• **Input material**:
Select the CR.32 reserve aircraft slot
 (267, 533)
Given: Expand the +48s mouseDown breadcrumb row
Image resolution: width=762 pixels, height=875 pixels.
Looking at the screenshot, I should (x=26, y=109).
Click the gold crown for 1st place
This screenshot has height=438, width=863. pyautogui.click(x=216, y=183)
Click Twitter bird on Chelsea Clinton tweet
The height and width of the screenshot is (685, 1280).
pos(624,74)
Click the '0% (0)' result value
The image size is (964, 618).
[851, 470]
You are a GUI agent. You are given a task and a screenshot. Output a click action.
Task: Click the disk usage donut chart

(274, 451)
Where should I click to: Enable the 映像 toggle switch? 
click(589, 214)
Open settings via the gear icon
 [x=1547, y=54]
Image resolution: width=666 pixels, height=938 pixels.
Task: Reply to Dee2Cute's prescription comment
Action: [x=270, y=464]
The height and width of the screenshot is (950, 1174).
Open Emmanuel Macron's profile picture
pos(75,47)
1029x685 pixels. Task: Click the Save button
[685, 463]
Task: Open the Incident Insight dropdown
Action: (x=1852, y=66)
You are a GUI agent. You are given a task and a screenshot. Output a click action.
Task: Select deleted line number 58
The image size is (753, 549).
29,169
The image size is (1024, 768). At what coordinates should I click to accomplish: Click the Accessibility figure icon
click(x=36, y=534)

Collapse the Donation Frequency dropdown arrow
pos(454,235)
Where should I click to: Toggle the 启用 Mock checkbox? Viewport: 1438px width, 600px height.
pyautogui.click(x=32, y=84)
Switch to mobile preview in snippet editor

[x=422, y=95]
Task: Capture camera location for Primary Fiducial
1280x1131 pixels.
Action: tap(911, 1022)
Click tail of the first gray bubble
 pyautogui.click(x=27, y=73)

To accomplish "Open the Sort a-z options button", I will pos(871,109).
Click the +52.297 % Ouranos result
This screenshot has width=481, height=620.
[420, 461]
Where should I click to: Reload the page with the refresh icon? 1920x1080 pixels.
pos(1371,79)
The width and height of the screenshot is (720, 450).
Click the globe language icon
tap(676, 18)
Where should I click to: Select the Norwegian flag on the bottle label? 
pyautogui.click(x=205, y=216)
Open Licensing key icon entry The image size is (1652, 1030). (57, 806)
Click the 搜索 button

• **What needs to be done**: In the lines between the one holding "Collapse the Donation" and the one holding "pyautogui.click(x=27, y=73)", inclusive, swap "mobile preview" for "desktop preview". Give back only those lines, with nothing else changed.

• **Exercise output**:
Collapse the Donation Frequency dropdown arrow
pos(454,235)
Where should I click to: Toggle the 启用 Mock checkbox? Viewport: 1438px width, 600px height.
pyautogui.click(x=32, y=84)
Switch to desktop preview in snippet editor

[x=422, y=95]
Task: Capture camera location for Primary Fiducial
1280x1131 pixels.
Action: tap(911, 1022)
Click tail of the first gray bubble
 pyautogui.click(x=27, y=73)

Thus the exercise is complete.